Golden rule: CSF rewards honesty about the gap: the framework's entire engine is the distance between Current and Target profiles. There's no auditor to impress and no score to inflate: a candid profile that drives a funded roadmap is worth infinitely more than a flattering one that drives nothing. Profile truthfully, target deliberately, close visibly.
01
The Maturity Dial
Where CIS scopes with Implementation Groups, CSF scopes with two instruments. Profiles answer which outcomes, to what state, Current vs Target, gap = roadmap. Tiers answer how rigorously the risk practice itself runs, from ad hoc to adaptive. Together they size the program, set the bar, and give every quarterly review its plot.
Four Tiers of Rigor
| Tier | The risk practice | The MSP read |
|---|---|---|
| Tier 1Partial | Risk managed ad hoc, reactively; little awareness outside IT; no organizational process. | Where most unmanaged SMBs honestly sit: the assessment finding, never the target. |
| Tier 2Risk Informed | Leadership approves practices and priorities flow from risk, but it isn't yet organization-wide policy. | A realistic year-one target for most SMB clients on a managed program. |
| Tier 3Repeatable | Formal policy, organization-wide practice, regular updates as risk changes: the loop runs on rails. | The natural home for an MSP and for regulated clients; the client-zero machinery in Section 03 lands you here. |
| Tier 4Adaptive | Continuous improvement from lessons learned and predictive indicators; security woven into culture and budgeting. | Earned, not declared, reach it by years of Tier-3 loops, like IG3 in the CIS guide. |
Tiers characterize the rigor of risk governance and management, they are not maturity grades per outcome, and NIST is explicit that higher isn't automatically better: the right tier balances risk, cost, and feasibility.
The Profile Mechanism
For each in-scope outcome: where you honestly are today, achieved, partial, or not, with the evidence that says so.
Where leadership decides you need to be, driven by risk appetite, obligations, customer requirements, and the chosen Tier.
Prioritized, priced, and scheduled: the action plan that becomes your remediation pipeline and the QBR's progress story.
Community Profiles are pre-built target profiles for a sector or use case, NIST and industry groups publish them, a shortcut worth checking before authoring a target profile from scratch for a common client type.
Mirror the CIS guide's play: run your MSP at Tier 3 (Repeatable, formal, organization-wide, loop on rails) and target clients at Tier 2 (Risk Informed) in year one, with Tier 3 as the documented upgrade for the regulated ones.

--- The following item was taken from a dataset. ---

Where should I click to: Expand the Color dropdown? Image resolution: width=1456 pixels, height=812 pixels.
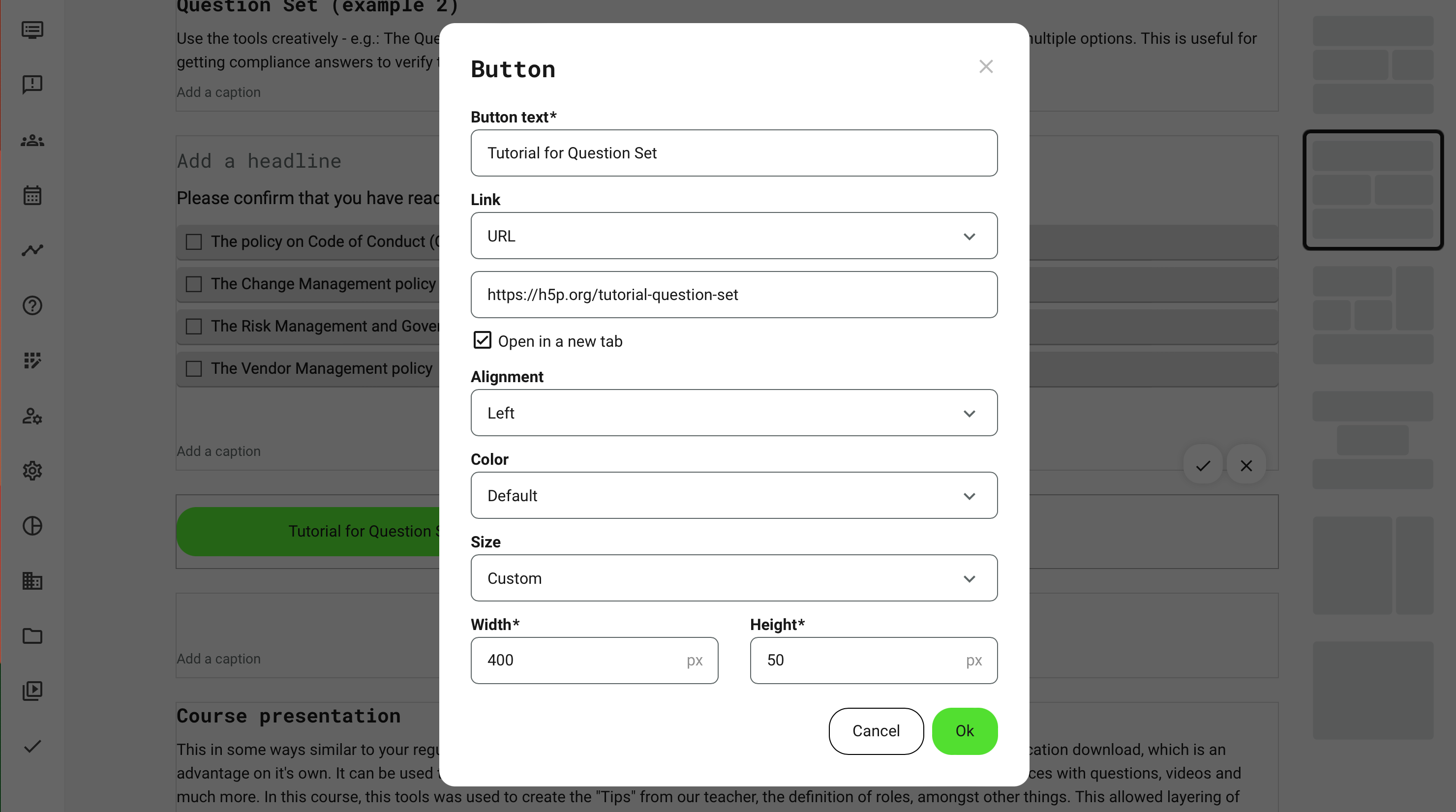(733, 496)
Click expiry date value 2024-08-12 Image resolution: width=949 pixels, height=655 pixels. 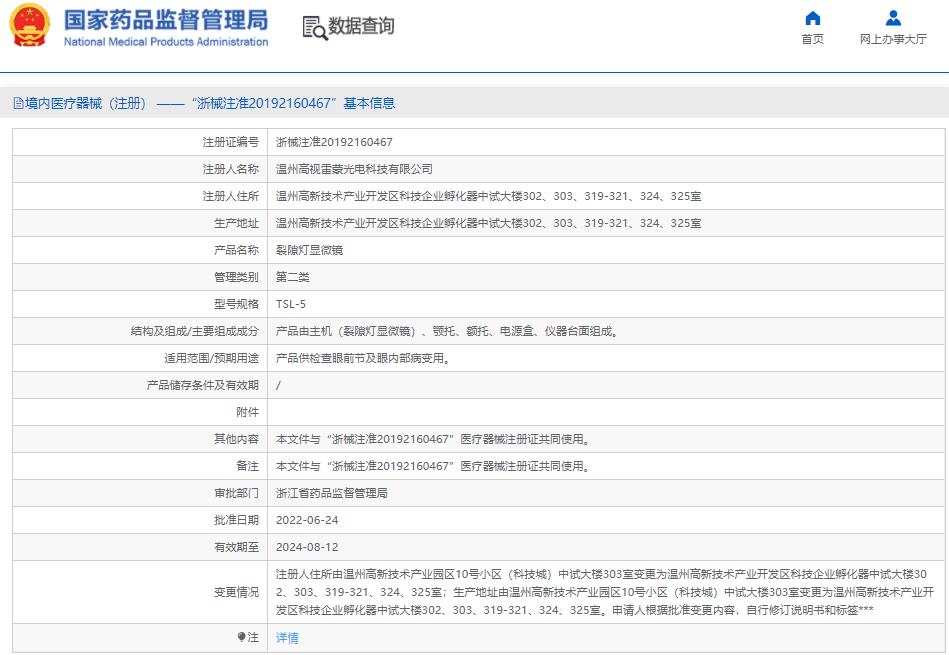point(307,547)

Underneath, it's the same CIS two-IG strategy, IG2 for you, IG1 baseline for clients, wearing executive language.
Where the Outcomes Live
Each bar is one function, sized by its outcome count, with its category count alongside. Read the shape: GOVERN is the biggest function in CSF 2.0, and inside it, supply-chain risk (GV.SC) is the single largest category in the entire framework. The technical functions your stack covers, Detect, Respond, Recover, are deliberately lean: outcomes, not knob-lists.
Reading the Shape
Half the framework is governance and knowing yourself (GV + ID = 52 of 106 outcomes), paperwork-and-process outcomes a GRC platform and an analyst close fast. The "technical" half (PR/DE/RS/RC = 54) is where your stack already operates. For an MSP, neither half requires new invention: the gap is articulation and evidence.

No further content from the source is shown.